The Court firstly has to ascertain whether, and to what extent, it is competent ratione temporis to deal with the application. It reiterates that in accordance with the generally recognised rules of international law, the Convention only governs, for each Contracting Party, facts subsequent to its entry into force with regard to that Party (see, for example, X. v. Portugal, application no. 9453/81, Commission decision of 13 December 1982, Decisions and Reports (DR) 31 pp. 204, 208 and Kadikis v. Latvia (dec.), no. 47634/99, 29 June 2000).
The Court recalls that Croatia recognised the competence of the Court to receive applications “from any person, non-governmental organisation or group of individuals claiming to be a victim of a violation by Croatia of the rights recognised in the Convention through any act, decision or event occurring after 5 November 1997.” Accordingly, the Court is not competent to examine the present application in so far as it refers to facts occurring before the date of the ratification of the Convention.
The Court notes that the applicant’s property was destroyed in 1992, before Croatia ratified the Convention. The Court agrees with the Government that this was an instantaneous act which did not create any continuous situation.
The Court notes further that although the legislative interference took place after the Convention entered into force in respect of Croatia it was so closely related to the events that gave rise to the applicant’s claim that divorcing the two would amount to giving retroactive effect to the Convention which would be contrary to general principles of international law. At the same time it would render Croatia’s declaration recognising the Court’s competence to receive individual applications nugatory (the Stamulakatos v. Greece judgment of 30 September 1993, Series A no. 271, p. 14, § 33 and Multiplex v.
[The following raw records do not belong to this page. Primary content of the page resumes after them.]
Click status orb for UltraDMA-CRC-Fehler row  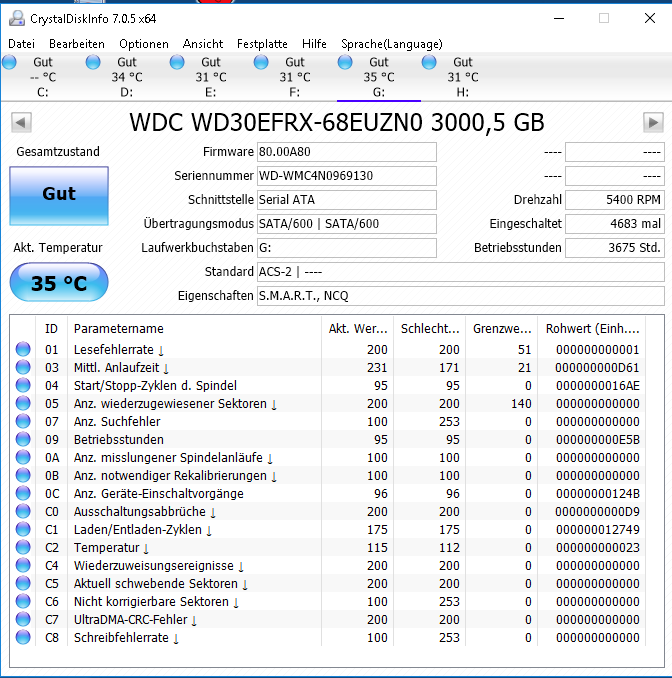(x=23, y=620)
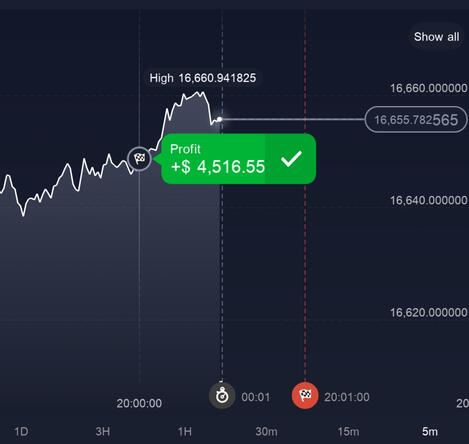Select the 1D timeframe
This screenshot has width=469, height=444.
coord(21,432)
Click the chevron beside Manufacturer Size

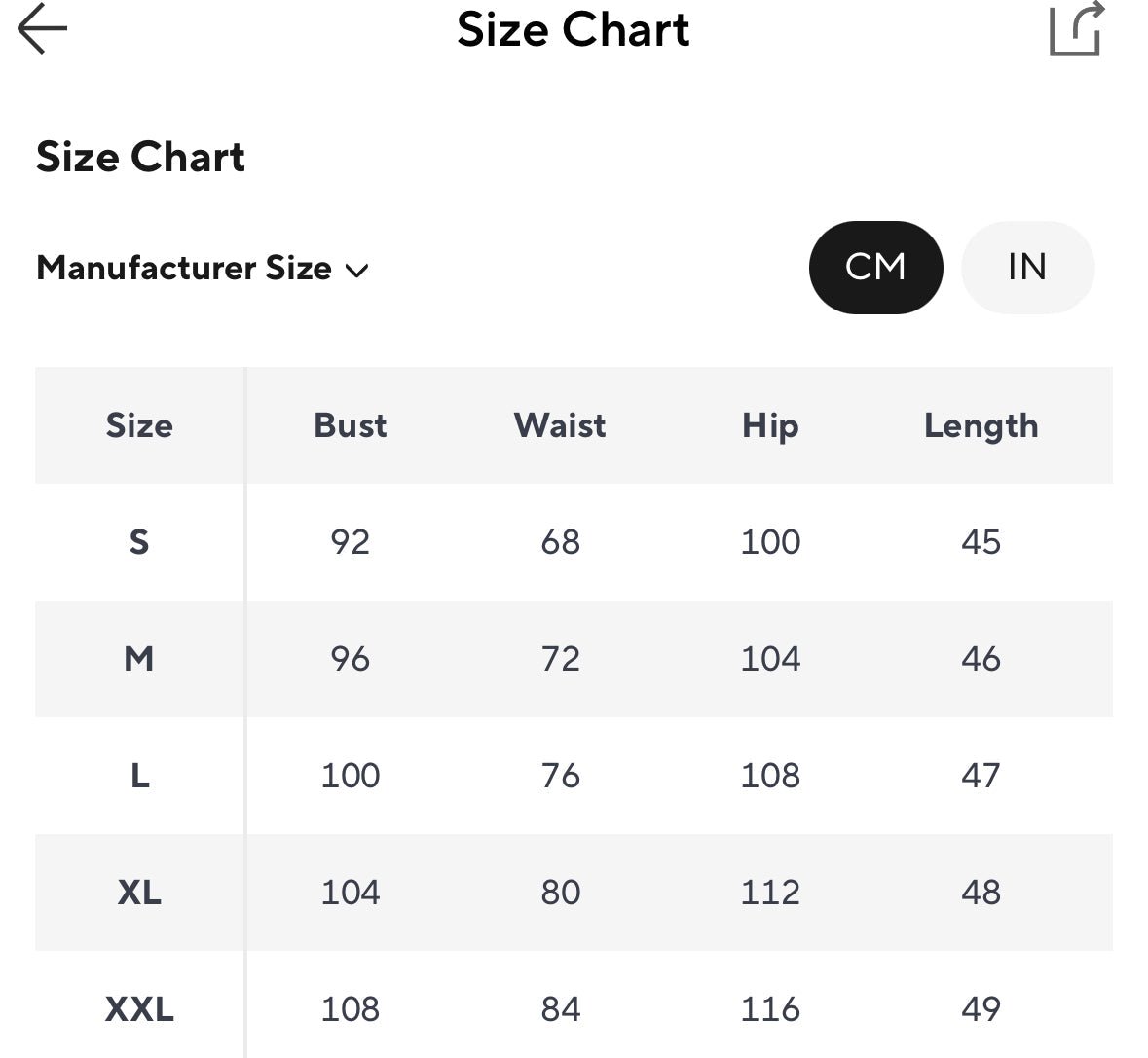coord(356,271)
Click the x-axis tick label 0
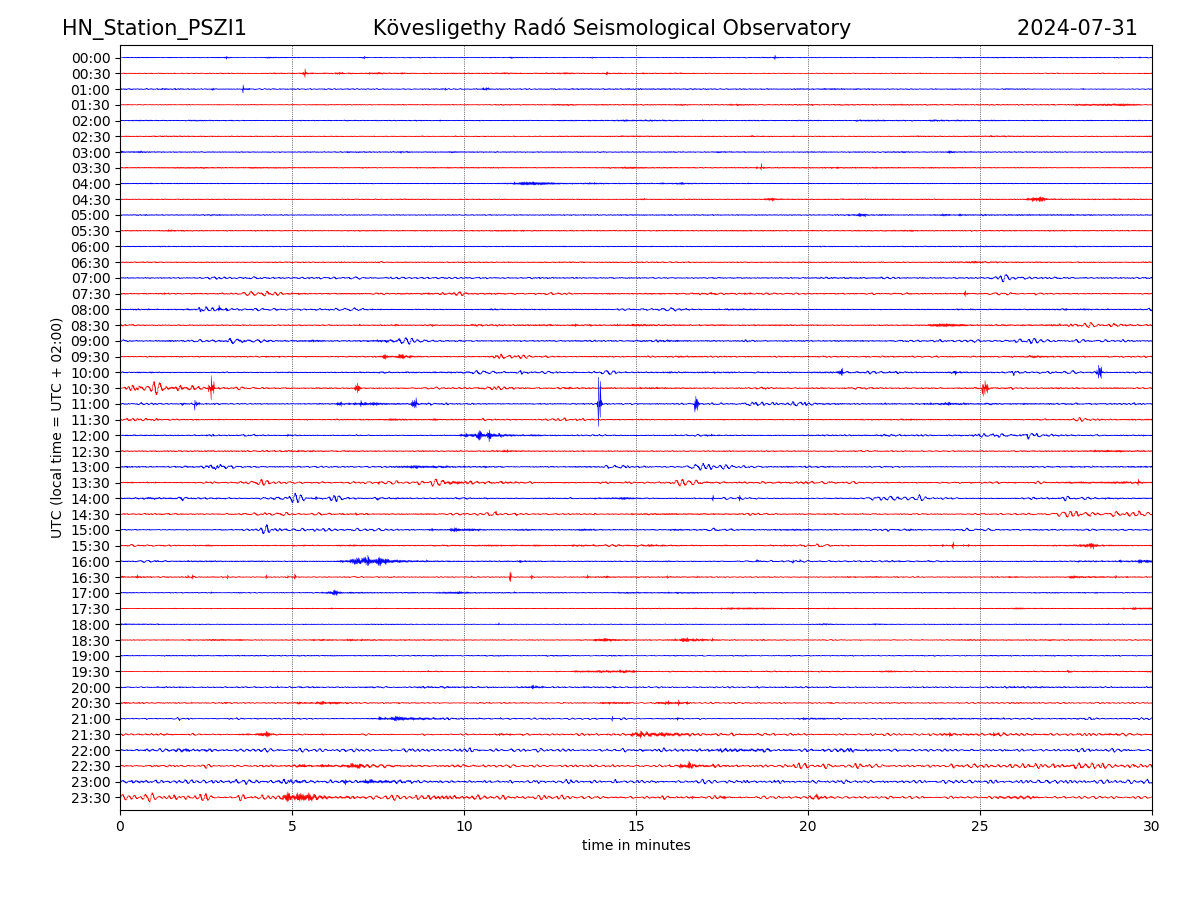 tap(120, 827)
Croatia , (dec.), no. 58112/00, 26 September 2002, unreported).
It follows that this part of the application is incompatible ratione temporis with the provisions of the Convention within the meaning of Article 35 § 3 and must be rejected in accordance with Article 35 § 4.
For these reasons, the Court unanimously
Declares admissible, without prejudging the merits, the applicant’s complaints concerning his right of access to court;
Declares the remainder of the application inadmissible.